## [PROBLEM DESCRIPTION]
Copy the material word for word, from the line containing "Locate an element on the screen." through the last line, including both ends. Leave out the pictures.

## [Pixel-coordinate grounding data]

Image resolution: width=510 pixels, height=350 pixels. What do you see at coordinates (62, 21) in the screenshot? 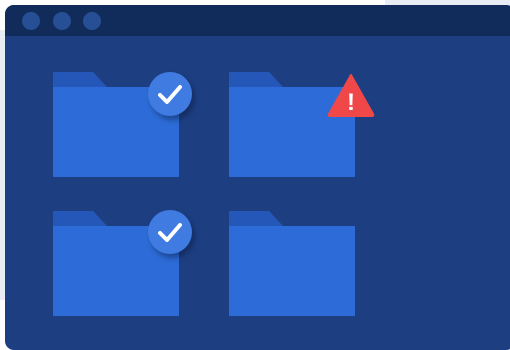
I see `window-minimize-dot` at bounding box center [62, 21].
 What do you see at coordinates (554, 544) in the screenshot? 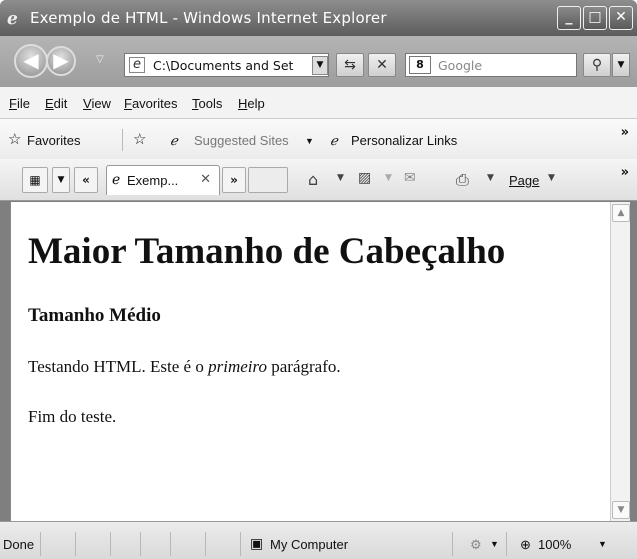
I see `zoom-level: 100%` at bounding box center [554, 544].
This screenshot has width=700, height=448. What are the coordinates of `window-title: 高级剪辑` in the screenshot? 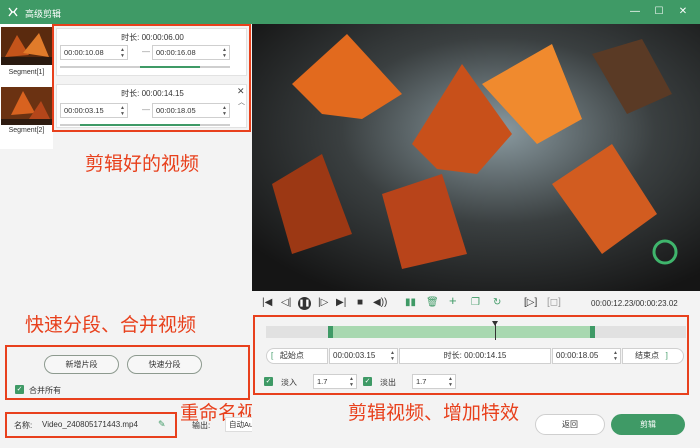 It's located at (44, 14).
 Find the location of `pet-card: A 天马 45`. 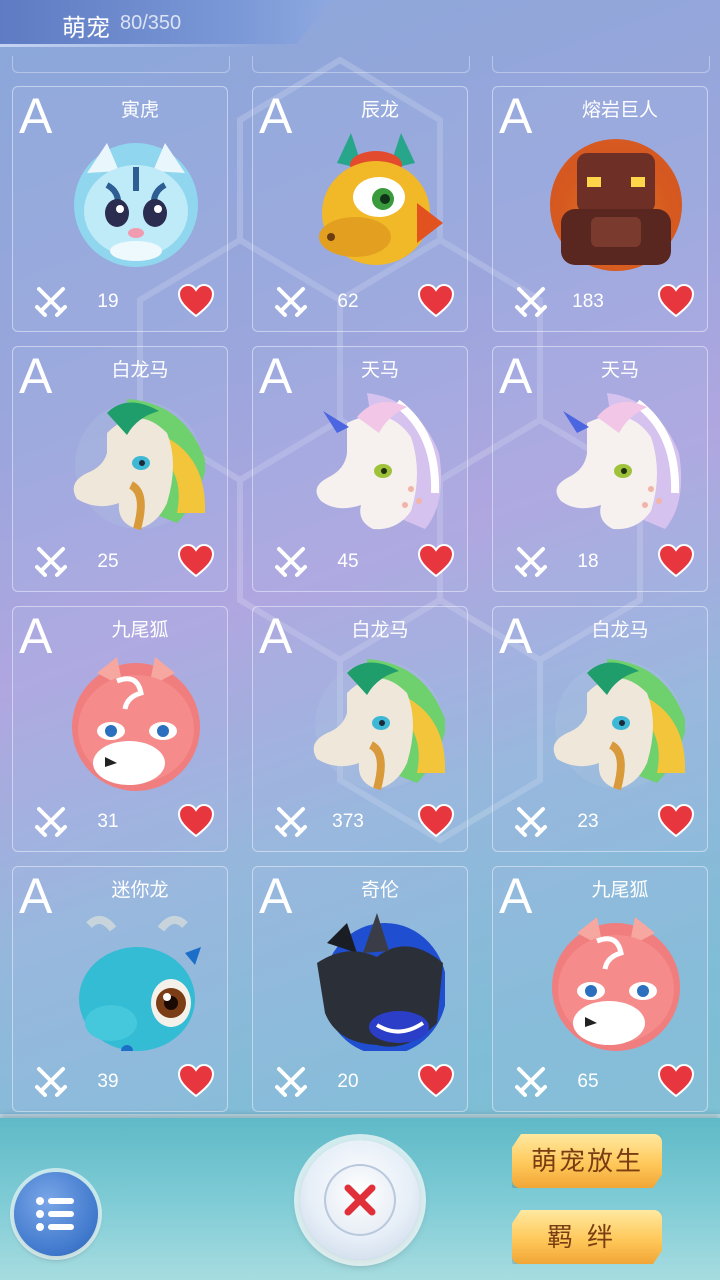

pet-card: A 天马 45 is located at coordinates (360, 469).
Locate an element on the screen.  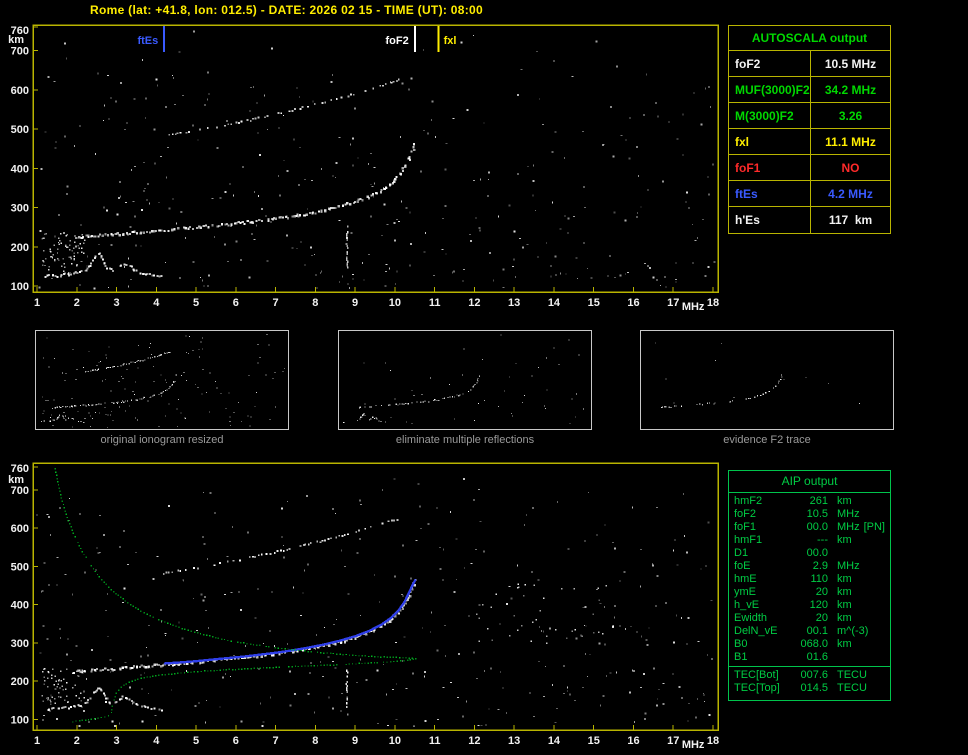
autoscala-output-title: AUTOSCALA output is located at coordinates (810, 38).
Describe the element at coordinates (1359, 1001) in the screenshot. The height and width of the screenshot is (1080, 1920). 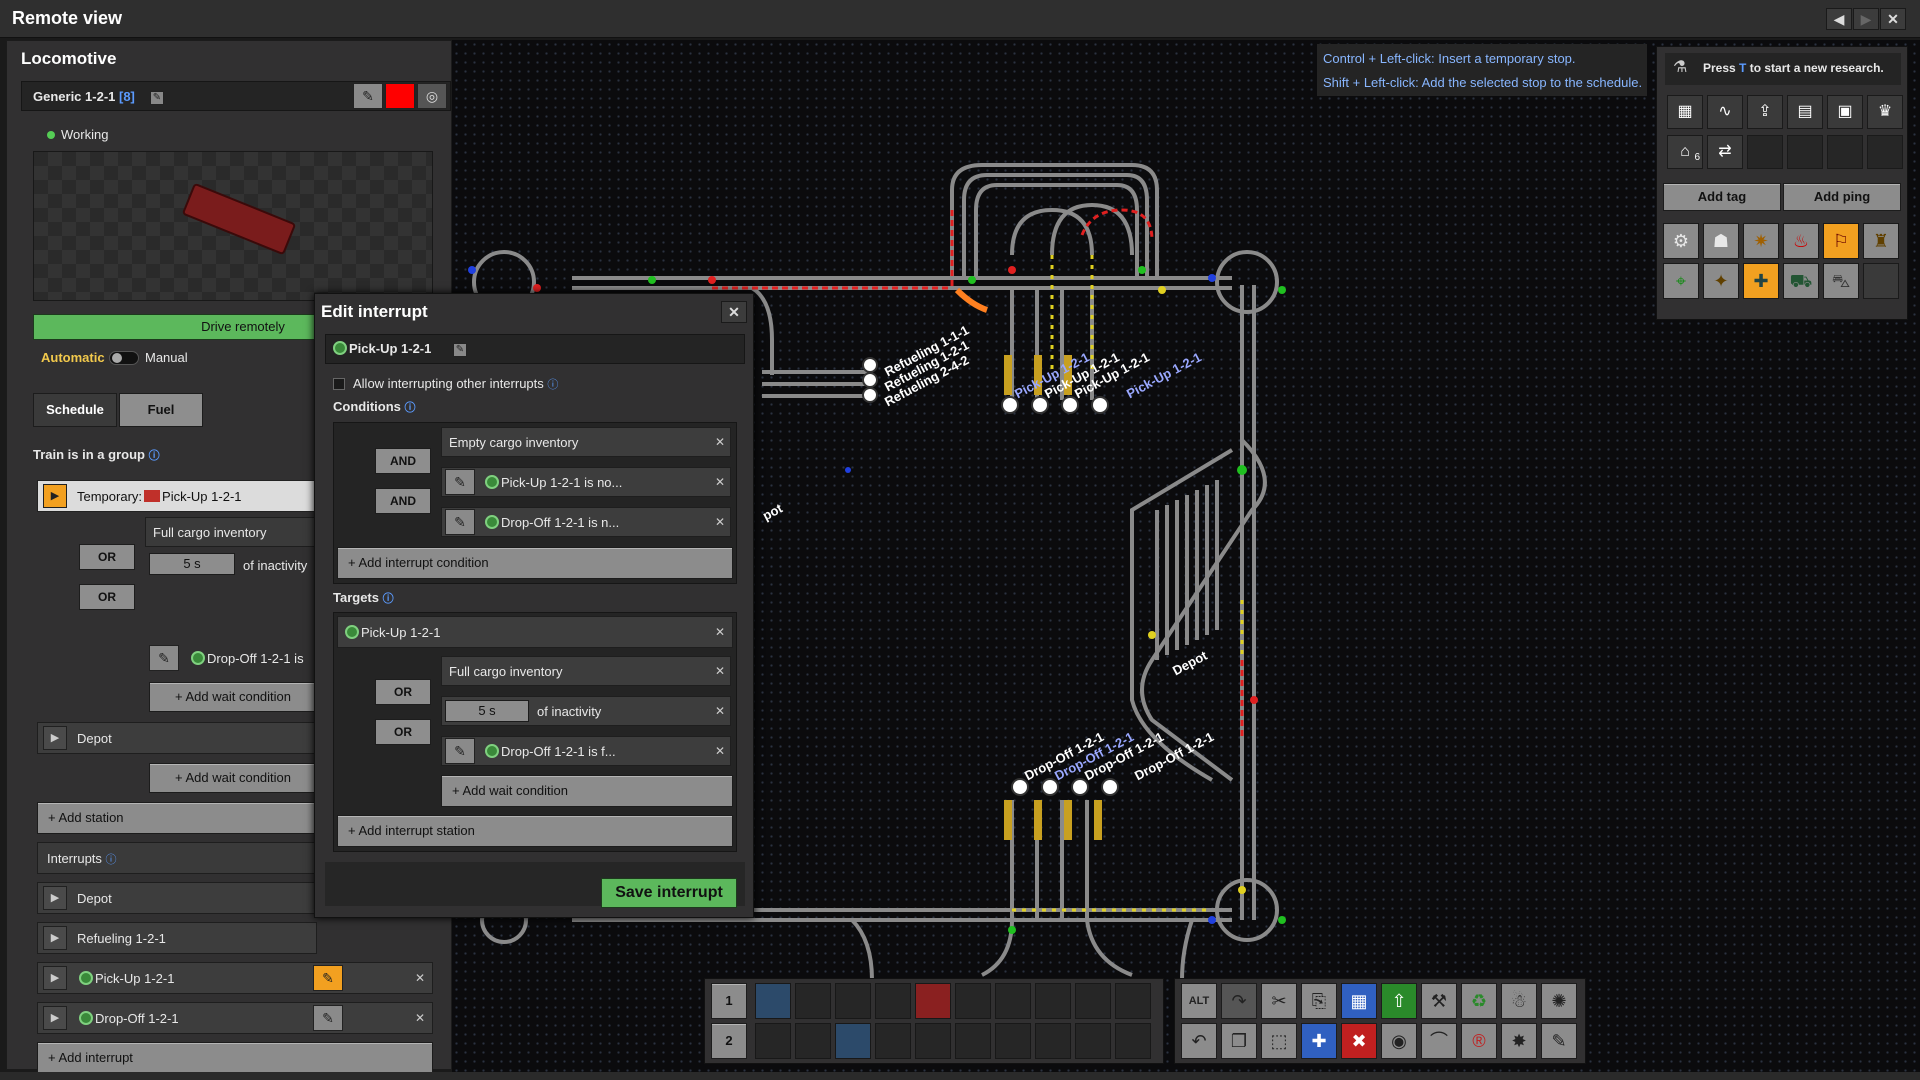
I see `blueprint-icon: ▦` at that location.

## [RESPONSE AREA]
Locate an element on the screen.  
autoscala-output-title: AUTOSCALA output is located at coordinates (810, 38).
Describe the element at coordinates (1359, 1001) in the screenshot. The height and width of the screenshot is (1080, 1920). 
I see `blueprint-icon: ▦` at that location.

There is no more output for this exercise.